Nope! I'm a huge nerd and I love school :D I like being busy and I think I'd be really bored taking a semester off @christinamarando2
Education can be fun for me, and it makes me happy to know that there are classmates who are not as laboured with the decision as I am. I knew I needed to find that spark of joy again before returning.
I also thought that maybe taking a semester off would make me too lax and I'd eventually take more semesters off and next thing I knew I spent a whole year off hahaha @angella.keush
I think this is what my parents fear most, but I wondered if I would enjoy my time off too much. I’ve heard you can rest too much but it’s always a tricky thing. It's a situation that I feel needs an adjustment once in a while and revolution on what needs to happen next.
I think after my Masters I will take time off before a PhD. I'm a nerd but I need to travel too! :) @tammramm
Circling back, I think it was that limitation that made me let go of this semester. I wanted to not be bound to the schedule that I had made and I wanted freedom to do other things while my mind reset.

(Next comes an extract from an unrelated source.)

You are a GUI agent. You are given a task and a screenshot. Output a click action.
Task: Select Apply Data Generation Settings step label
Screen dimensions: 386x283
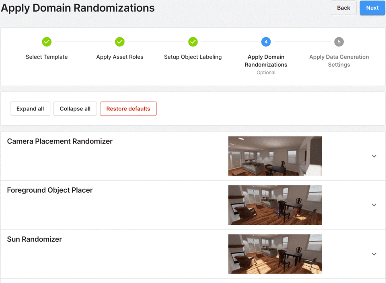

I often take breathers at work, a five minute period when I simply try to focus my busy brain. I’m taking a breather from school because I felt lost and confused. I don’t regret my decision, nor do I feel like others should regret stepping away from being a student.
It’s been a month and a half now, approximately, since the semester began. The guilt has disappeared and I often lie in bed and not feel stressed. It’s a strange feeling that there is nothing perpetually hanging over my head. The first few weeks were difficult and strange; I would wake up early and feel an impending dread that would slowly evaporate as I remembered that I didn’t have classes that morning. I didn’t have classes that week. I didn’t have homework. It shouldn’t feel weird to feel this, my days were suddenly empty and I sat in my bed not knowing what to do. I sat on the floor and played with my cat, I ate food and played video games. I approached my writing that had been a dead end and found it was a clear path. I felt creative again and I felt better with each passing day.
For me, this was the answer to the stress that had been hiding away. I’m glad I did this.